In reply to raft's question about octrees, here are some performance statistics taken on my main machine (Core2 Quad@3Ghz, Radeon HD 4870, Vista, Java 6) displaying a typical FPS-view of a Quake3 level. Using other geometry, another view and another machine, the results can be completely different. Anyway:
Default pipeline:
no octree: 305fps
coarse octree: 300fps
finer octree: 340fps
Compiled pipeline:
no octree: 950fps
coarse octree: 450fps
finer octree: 305fps
You can see that the normal pipeline benefits from the finer octree, because it takes the geometry load away from the pipeline very early. Using the octree on the normal pipeline causes additional overhead for processing the tree, but doesn't require more state changes in the pipeline than without it. The coarse tree doesn't help, because it can't discard enough geometry to make up for the additional processing needed.
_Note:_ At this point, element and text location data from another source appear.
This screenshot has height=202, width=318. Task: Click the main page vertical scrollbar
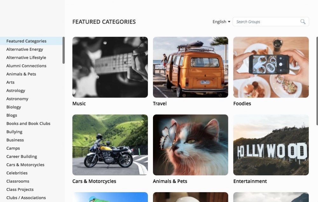(x=317, y=81)
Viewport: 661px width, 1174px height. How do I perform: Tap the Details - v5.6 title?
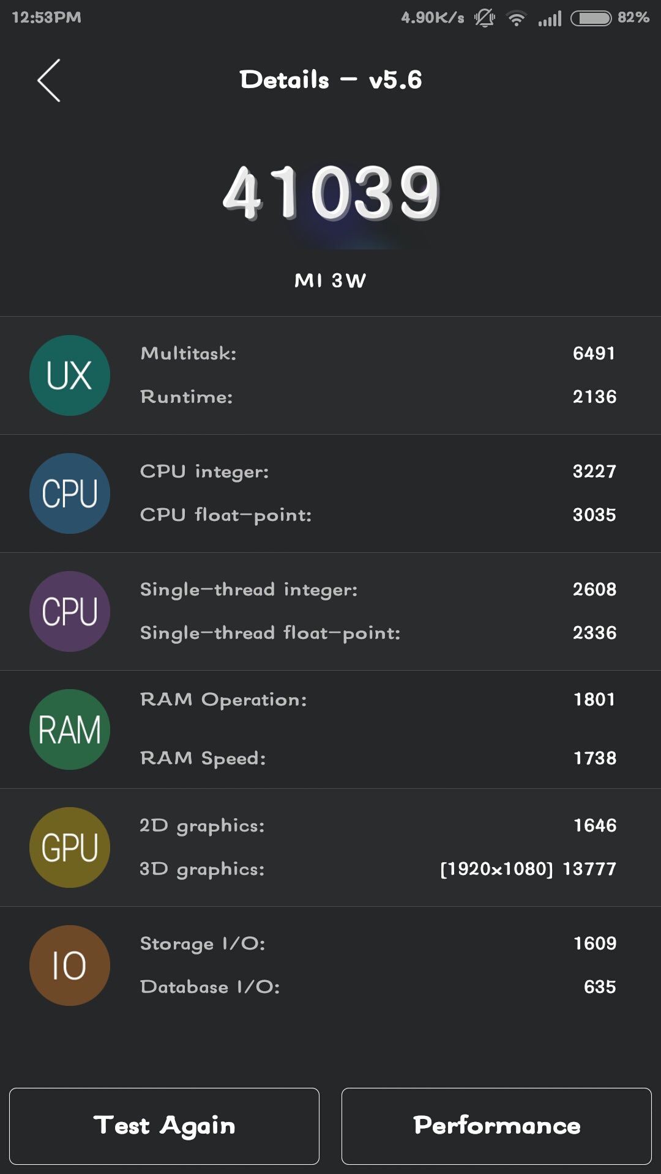pos(331,80)
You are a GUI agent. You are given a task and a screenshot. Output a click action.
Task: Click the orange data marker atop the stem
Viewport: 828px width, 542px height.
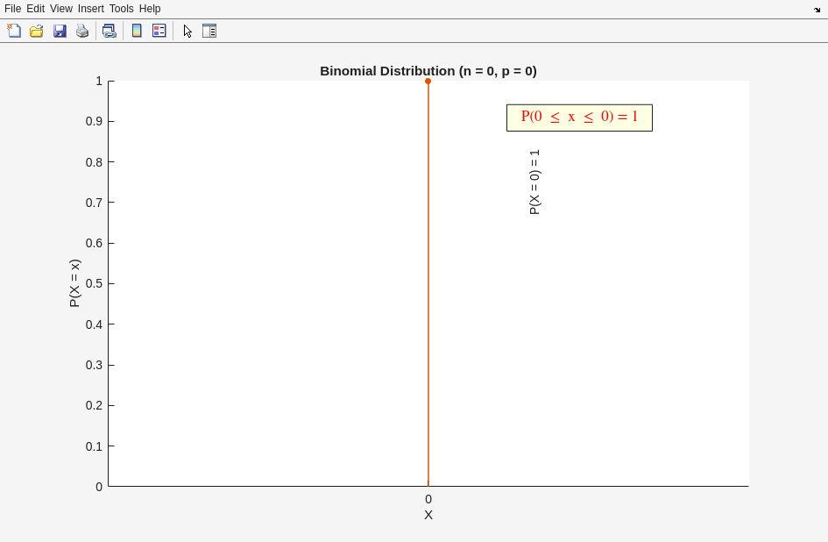[x=428, y=82]
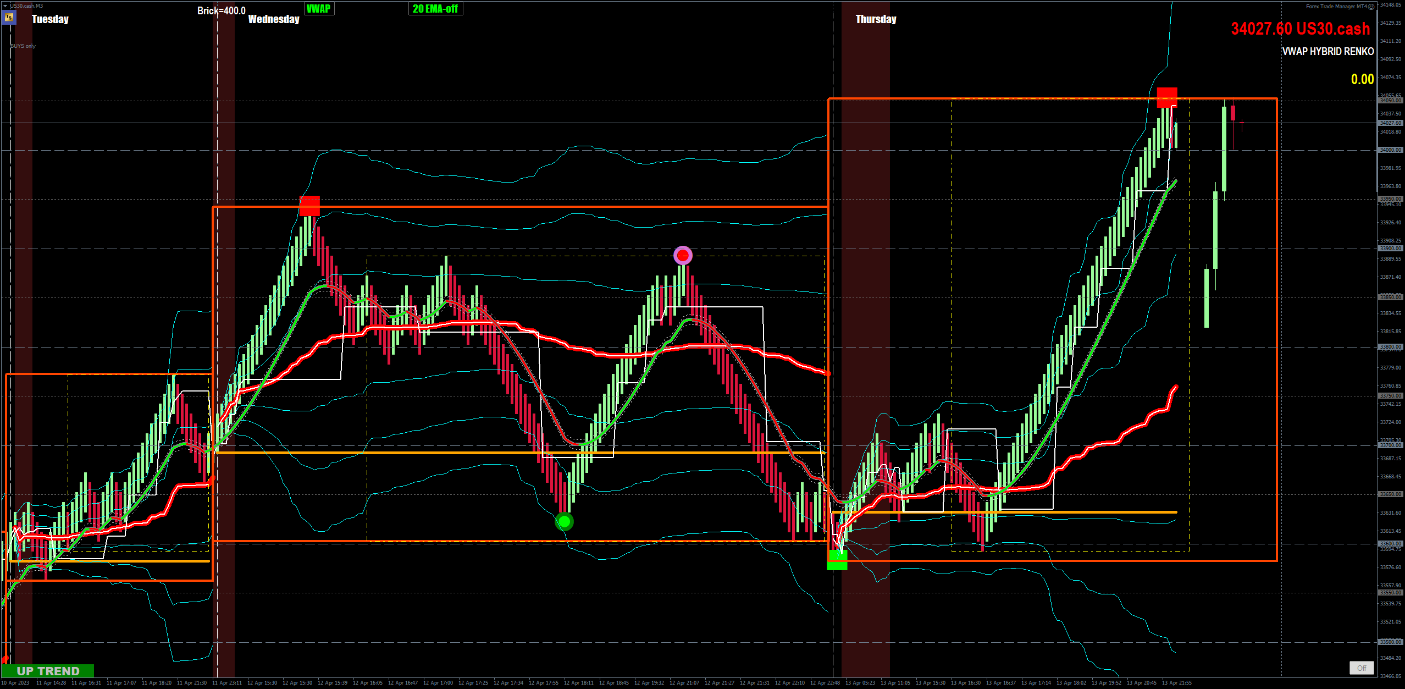The image size is (1405, 689).
Task: Click the VWAP HYBRID RENKO title text
Action: coord(1327,51)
The compiled pipeline on the other hand is the complete opposite. The hardware has no problems with processing the complete geometry of a Quake3-level each frame, but using the octree causes more render calls and more state changes (because of smaller render batchs), slowing it down.
Keep in mind that these results are only valid for a quite low poly object displayed using a hardware with high poly throughput. When rendering a landscape or similar on an Intel onboard chipset, it may be a different story.